By Jeremy Morrison, Inweekly
The question is recurring. The answer is always the same: not yet.
This question was asked again—shouted from the crowd — when Mayor Robinson addressed protesters at Graffiti Bridge: “What about the statue in Lee Square?”
“I don’t believe now is the time.”– Mayor Grover Robinson
But it doesn’t look like that’s likely to happen in the city of Pensacola.
“I don’t believe now is the time,” Mayor Robinson said. “That might change at some point, but now is not the right time.”
Asked about the monument Saturday following the protest, Robinson told Inweekly that he “would love to find a way to deal with our symbols and do it responsibly,” and that he was “going to give it some thought.” But he also said he would be more interested in adding contrasting monuments to balance out and add context to the existing Confederate monument.
Mayor Robinson intends to present a potential city ordinance to the Pensacola City Council that would afford protections to “sensitive property.” According to a May 20 memo from the mayor to members of city council, the ordinance will address the disposition of public property to private buyers, citing waterfront properties previously sold that could have contained archeological finds associated with the 1559 De Luna settlement.
Councilwoman Sherri Myers has expressed concern that this potential ordinance is geared toward protecting the Confederate monument in Lee Square. Mayor Robinson said Monday that is not the case.
“It’s not,” he said. “That’s not at all the intent.”
Robinson noted that the ordinance was aimed at protecting properties associated with the city’s early European colonies, such as De Luna’s. But, he added, “it could also be applied to other properties in the historic area.”

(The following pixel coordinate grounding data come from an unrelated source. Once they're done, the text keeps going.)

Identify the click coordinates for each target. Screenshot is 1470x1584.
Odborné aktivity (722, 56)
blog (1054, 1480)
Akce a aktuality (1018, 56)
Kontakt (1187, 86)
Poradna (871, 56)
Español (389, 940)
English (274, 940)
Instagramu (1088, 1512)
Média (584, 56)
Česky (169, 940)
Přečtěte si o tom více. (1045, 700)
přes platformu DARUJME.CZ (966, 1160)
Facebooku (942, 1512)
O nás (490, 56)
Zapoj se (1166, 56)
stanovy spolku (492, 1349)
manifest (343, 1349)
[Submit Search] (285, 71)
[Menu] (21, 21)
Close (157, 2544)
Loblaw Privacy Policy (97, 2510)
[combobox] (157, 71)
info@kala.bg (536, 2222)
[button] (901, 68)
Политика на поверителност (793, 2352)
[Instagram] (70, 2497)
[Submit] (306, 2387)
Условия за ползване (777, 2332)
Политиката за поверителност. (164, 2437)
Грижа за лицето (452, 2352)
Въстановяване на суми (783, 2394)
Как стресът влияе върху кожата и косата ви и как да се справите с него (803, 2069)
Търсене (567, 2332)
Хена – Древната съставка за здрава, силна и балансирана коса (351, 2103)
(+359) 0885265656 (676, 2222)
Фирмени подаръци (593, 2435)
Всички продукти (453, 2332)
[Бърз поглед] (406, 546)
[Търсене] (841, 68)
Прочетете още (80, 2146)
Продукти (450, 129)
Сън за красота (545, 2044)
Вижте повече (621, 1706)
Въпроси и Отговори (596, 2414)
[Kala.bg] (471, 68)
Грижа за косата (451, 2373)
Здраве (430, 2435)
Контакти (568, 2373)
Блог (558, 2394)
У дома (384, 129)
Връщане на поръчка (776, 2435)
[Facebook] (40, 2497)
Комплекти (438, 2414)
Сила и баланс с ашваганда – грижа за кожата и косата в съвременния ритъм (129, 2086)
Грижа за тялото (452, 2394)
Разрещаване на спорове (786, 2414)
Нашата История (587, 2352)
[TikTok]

The May 20 memo to council lays out the intent of the ordinance: “City-owned properties containing sensitive historical, cultural, and environmental resources warrant protection and preservation within the public realm.”
Pensacola Unity Project
Meanwhile, Councilwoman Sherri Myers wants the Pensacola City Council to discuss the Pensacola Unity Project, which could possibly replace the “Our Confederate Dead” monument.
Yesterday, she sent this request to Council Executive Don Kraher:
I would like this project put back on the agenda for the next council meeting.I want to ask the council to set up the committee. I would like to set up some positions that will require a certain area of expertise, such as historians.
As you know I have commitments from a number of people who have already agreed to serve on the committee. I am requesting the council take applications and make a decision by the end of July and that the committee start meeting.
I am tired of the delay on this project. It has been four years.